William Alan Reinsch; Jack Caporal
2020-06-19
出版年2020
国家美国
领域地球科学 ; 资源环境
英文摘要

What’s Behind USTR’s New Digital Services Tax Investigation?

June 19, 2020

With the increased digitalization of the global economy, foreign countries have started proposing and implementing taxes on digital services. A digital services tax (DST) is a tax on revenues companies generate from providing certain digital services to, or aimed at, users in those jurisdictions. Digital services include online advertising, data transfer services, and online marketplaces. Although there are differences among digital services taxes, most include domestic and global revenue thresholds that must be met for the tax to apply to a company. The Trump administration and U.S. technology companies claim that many DST proposals are designed to punish U.S. companies. The current tax system’s reliance on territorial connection fails to adequately capture the rise of digital services, which companies can distribute to customers in countries in which they have no presence. Instead, DSTs aim to capture the so-called digital presence of companies. This dynamic has driven countries to unilaterally establish digital services taxes.
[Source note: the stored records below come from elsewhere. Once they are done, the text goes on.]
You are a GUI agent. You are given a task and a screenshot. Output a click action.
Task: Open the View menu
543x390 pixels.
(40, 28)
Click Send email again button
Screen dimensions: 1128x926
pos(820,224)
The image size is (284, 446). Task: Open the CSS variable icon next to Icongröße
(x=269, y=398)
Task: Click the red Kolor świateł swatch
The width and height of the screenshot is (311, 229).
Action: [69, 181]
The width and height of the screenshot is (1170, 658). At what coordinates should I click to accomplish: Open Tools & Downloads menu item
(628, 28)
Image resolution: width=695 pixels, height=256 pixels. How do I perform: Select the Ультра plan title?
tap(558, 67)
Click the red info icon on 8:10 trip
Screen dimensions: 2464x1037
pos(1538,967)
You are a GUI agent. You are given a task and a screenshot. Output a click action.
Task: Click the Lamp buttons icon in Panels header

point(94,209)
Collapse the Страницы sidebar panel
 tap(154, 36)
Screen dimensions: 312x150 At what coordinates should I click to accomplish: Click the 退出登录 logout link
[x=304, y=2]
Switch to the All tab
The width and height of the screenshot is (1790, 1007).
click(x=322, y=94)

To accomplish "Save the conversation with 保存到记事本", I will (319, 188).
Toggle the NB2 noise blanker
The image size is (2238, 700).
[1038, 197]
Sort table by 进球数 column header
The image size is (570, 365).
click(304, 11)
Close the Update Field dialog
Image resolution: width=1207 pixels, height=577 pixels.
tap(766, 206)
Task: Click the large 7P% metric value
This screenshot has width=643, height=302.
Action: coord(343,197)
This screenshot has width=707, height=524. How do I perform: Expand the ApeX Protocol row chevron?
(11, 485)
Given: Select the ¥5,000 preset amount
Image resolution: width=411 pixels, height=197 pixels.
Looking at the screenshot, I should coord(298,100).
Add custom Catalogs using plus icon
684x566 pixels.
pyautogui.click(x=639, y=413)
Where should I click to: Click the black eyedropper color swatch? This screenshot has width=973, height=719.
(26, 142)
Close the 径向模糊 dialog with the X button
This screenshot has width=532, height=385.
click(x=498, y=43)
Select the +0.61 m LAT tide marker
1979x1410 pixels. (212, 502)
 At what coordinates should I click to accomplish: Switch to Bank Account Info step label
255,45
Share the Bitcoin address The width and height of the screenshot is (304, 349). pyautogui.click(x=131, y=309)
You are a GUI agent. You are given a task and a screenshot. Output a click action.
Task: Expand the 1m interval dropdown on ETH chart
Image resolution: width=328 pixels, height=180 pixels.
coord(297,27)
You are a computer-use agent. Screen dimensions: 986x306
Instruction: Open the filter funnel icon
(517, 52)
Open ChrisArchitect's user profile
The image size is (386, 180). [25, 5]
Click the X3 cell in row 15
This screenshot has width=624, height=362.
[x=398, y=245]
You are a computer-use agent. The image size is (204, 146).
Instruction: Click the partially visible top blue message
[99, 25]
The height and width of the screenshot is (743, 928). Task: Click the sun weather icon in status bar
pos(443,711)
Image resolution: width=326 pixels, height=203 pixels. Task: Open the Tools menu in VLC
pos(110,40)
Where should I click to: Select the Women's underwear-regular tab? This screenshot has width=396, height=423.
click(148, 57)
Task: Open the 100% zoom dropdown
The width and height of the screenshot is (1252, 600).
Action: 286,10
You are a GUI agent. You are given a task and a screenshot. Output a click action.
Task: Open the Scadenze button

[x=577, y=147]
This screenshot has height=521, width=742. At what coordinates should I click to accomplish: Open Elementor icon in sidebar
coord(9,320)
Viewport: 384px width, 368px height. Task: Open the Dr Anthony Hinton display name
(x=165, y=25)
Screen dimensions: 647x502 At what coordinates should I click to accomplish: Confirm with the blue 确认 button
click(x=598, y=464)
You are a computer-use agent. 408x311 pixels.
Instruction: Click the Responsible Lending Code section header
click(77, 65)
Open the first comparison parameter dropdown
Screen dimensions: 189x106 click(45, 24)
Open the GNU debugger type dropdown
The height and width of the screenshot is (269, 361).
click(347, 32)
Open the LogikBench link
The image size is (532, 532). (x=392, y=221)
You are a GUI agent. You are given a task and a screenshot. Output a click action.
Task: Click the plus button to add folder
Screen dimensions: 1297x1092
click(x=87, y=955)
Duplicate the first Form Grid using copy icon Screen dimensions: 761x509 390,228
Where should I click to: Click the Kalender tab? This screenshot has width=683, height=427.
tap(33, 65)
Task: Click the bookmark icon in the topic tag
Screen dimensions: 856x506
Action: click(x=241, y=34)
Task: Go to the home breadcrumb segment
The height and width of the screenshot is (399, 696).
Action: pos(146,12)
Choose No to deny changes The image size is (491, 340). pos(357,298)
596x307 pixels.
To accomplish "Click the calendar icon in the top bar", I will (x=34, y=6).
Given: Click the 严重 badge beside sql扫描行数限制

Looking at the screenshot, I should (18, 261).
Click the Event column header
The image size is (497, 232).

On June 2, 2020, the Office of the United States Trade Representative (USTR) announced Section 301 investigations into taxes on digital services adopted or proposed by Austria, Brazil, the Czech Republic, the European Union, India, Indonesia, Italy, Spain, Turkey, and the United Kingdom. This is not USTR’s first Section 301 investigation into digital services taxes, but it is its broadest.


Q1: What is a Section 301 investigation?

A1: Section 301 of the Trade Act of 1974 provides statutory authority to address unfair foreign trade practices. Section 301 procedures apply to foreign acts, policies, and practices that USTR may consider to either violate a trade agreement or are unjustifiable, burdensome, or restrictive to U.S. commerce. Section 301 requires the United States to, upon initiation of an investigation, request consultations with the government—or in this case governments—subject to the investigation. Following consultations, USTR will determine if the conduct in question is unfair or breaches trade agreements. USTR has 12 months to determine whether the act is unfair in cases that do not involve trade agreements and 30 days in cases that do. At the conclusion of the investigation, any retaliatory action determined necessary by USTR must be implemented within 30 days unless the action is modified by a postponement under Section 307 of the Trade Act. Throughout the investigation, USTR may pursue a negotiated settlement with the foreign country in order to eliminate the trade barrier or practice, or to receive compensation. During this process, USTR will meet with an interagency Section 301 committee and solicit comments from outside parties on proposed action after the investigation is completed.

The Trump administration has used Section 301 in three previous instances: to investigate Chinese practices related to intellectual property, EU subsidies for large civil aircrafts, and France’s DST. (The Section 301 investigation into the European Union differed slightly from the others as it was initiated to confirm the World Trade Organization’s (WTO) decision regarding the European Union’s breach of WTO obligations by providing subsidies to Airbus, determine the level of retaliation available to the United States, and receive input on which EU products should be subject to tariffs as a result.)

Q2: What are the administration’s concerns with DSTs?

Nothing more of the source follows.